Systematics and Statistics

Overview

Teaching: 90 min
Exercises: 0 min

Questions

How are systematic variations handled in Coffea?

How do we perform statistical inference?

What tools do we use?

How do we visualize and interpret our results?

Objectives

Explore some examples for adding systematic variations in Coffea

Learn how to construct statistical models.

Learn how to interpret these statistical models.

Systematics in Coffea

In an analysis such as this one there are many systematics to consider, both experimental and theoretical (as encapsulated in the MC). For the former these include trigger and selection efficiencies, jet energy scale and resolution, b-tagging and misidentification efficiencies, and integrated luminosity. The latter can include uncertainties due to choice of hadronizer, choice of generator, QCD scale choices, and the parton shower scale. This isn’t a complete list of systematics and here we will only cover a few of these.

Let’s explore the different ways in which one can introduce the estimation of systematic uncertainties in Coffea. A few examples, which are relevant for our analysis, have been implemented by the original \(t\bar{t}\) AGC demonstration. Of course, they are part of our coffeaAnalysis_ttbarljets.py code.

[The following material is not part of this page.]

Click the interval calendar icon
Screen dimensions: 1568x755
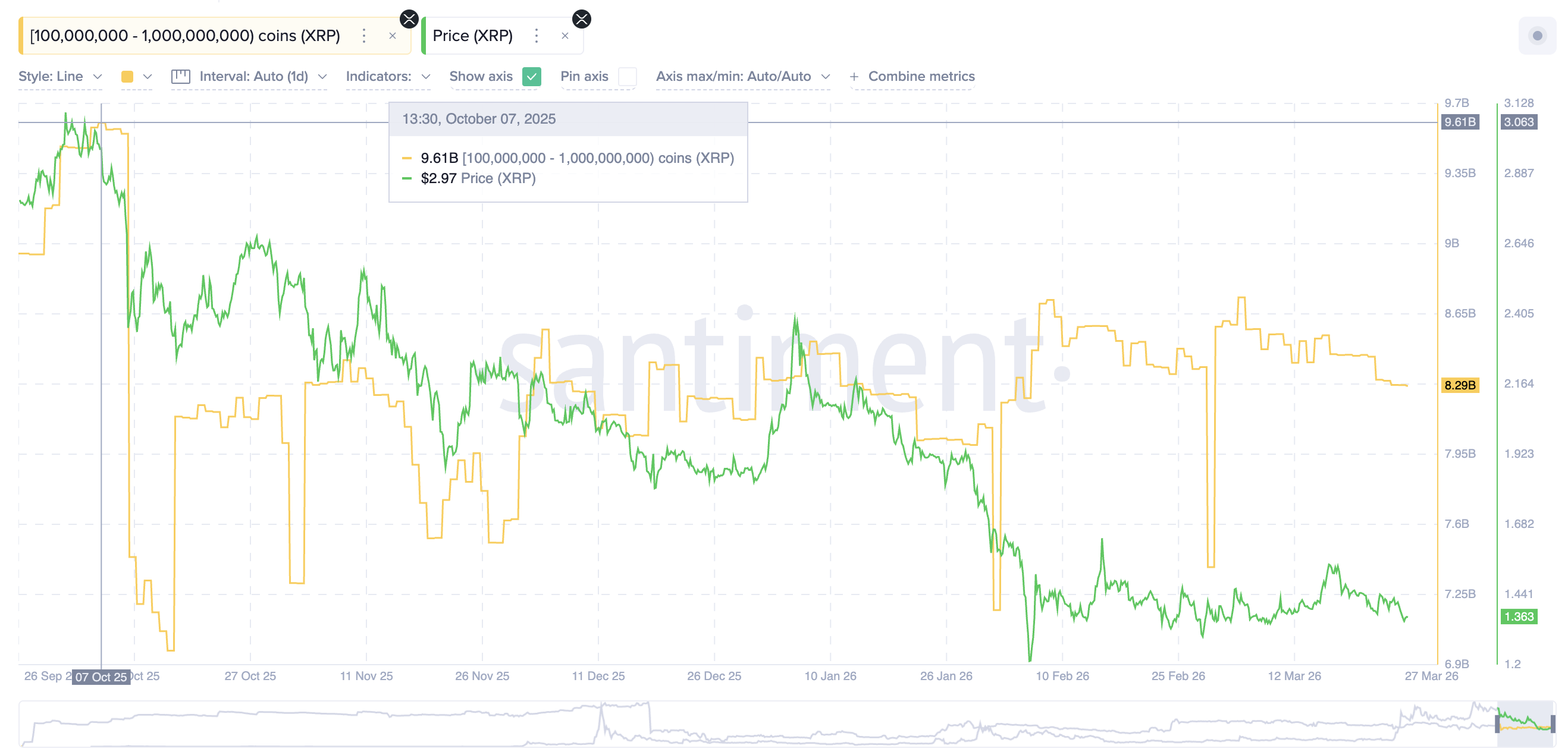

Let’s explore the different pieces:

Before, we begin, note that a multidimensional array for histograms has been booked:

#--------------------
    def __init__(self):
    #--------------------
        num_bins = 25
        bin_low = 50
        bin_high = 550
        name = "observable"
        label = "observable [GeV]"
        #https://hist.readthedocs.io/en/latest/user-guide/quickstart.html
        #StrCat = StrCategory
        #https://hist.readthedocs.io/en/latest/banner_slides.html?highlight=StrCategory#many-axis-types
        self.hist = (
            hist.Hist.new.Reg(num_bins, bin_low, bin_high, name=name, label=label)
            .StrCat(["4j1b", "4j2b"], name="region", label="Region")
            .StrCat([], name="process", label="Process", growth=True)
            .StrCat([], name="variation", label="Systematic variation", growth=True)
            .Weight()
        )

The different processes (associated with our main datasets for data, signal and backgrounds) and variations (also datasets but variations of the nominal one) are passed to the Processor:

 #-------------------------
    def process(self, events):
    #-------------------------
        histogram = self.hist.copy()

        process = events.metadata["process"]  # "ttbar" etc.
        variation = events.metadata["variation"]  # "nominal", "scaledown", etc.

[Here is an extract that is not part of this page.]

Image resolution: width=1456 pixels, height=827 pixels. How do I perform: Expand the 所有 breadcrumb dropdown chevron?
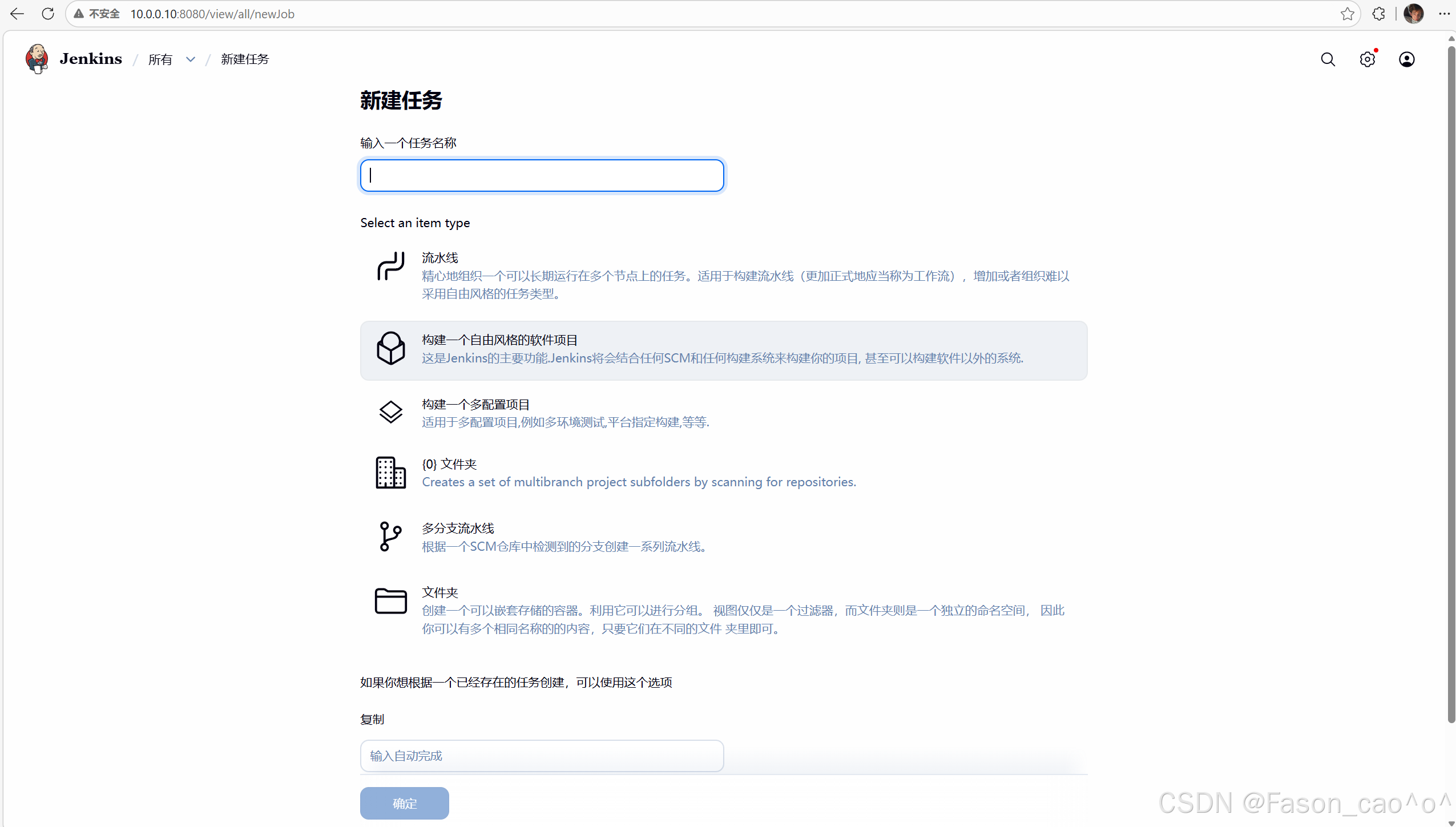(191, 59)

        #print(f'Currently doing variation {variation} for {process}')

Monte Carlo simulations are normalized to the actual luminosity. Cross sections and numbers of total events for the different samples are also passed to the Processor. They are handled by the utils.py program, as you may remember:

# normalization for MC
        x_sec = events.metadata["xsec"]
        nevts_total = events.metadata["nevts"]
        # This lumi number was obtained with
        # brilcalc lumi -c web -i Cert_13TeV_16Dec2015ReReco_Collisions15_25ns_JSON_v2.txt -u /pb --normtag normtag_PHYSICS_2015.json  --begin 256630 --end 260627 > lumi2015D.txt
        # lumi in units of /pb
        lumi = 2256.38
        if process != "data":
            xsec_weight = x_sec * lumi / nevts_total
        else:
            xsec_weight = 1

There are several ways in which one can introduce systematic variations. A built-in option provided by Coffea, add_systematics, is the easiest. Here an example of a made up variation for the scale of the wjets contribution:

#### systematics
        # example of a simple flat weight variation, using the coffea nanoevents systematics feature
        # https://github.com/CoffeaTeam/coffea/blob/20a7e749eea3b8de4880088d2f0e43f6ef9d7993/coffea/nanoevents/methods/base.py#L84
        # Help on method add_systematic in module coffea.nanoevents.methods.base:
        # add_systematic(name: str, kind: str, what: Union[str, List[str], Tuple[str]], varying_function: Callable)
        # method of coffea.nanoevents.methods.base.NanoEventsArray instance
        if process == "wjets":
            events.add_systematic("scale_var", "UpDownSystematic", "weight", flat_variation)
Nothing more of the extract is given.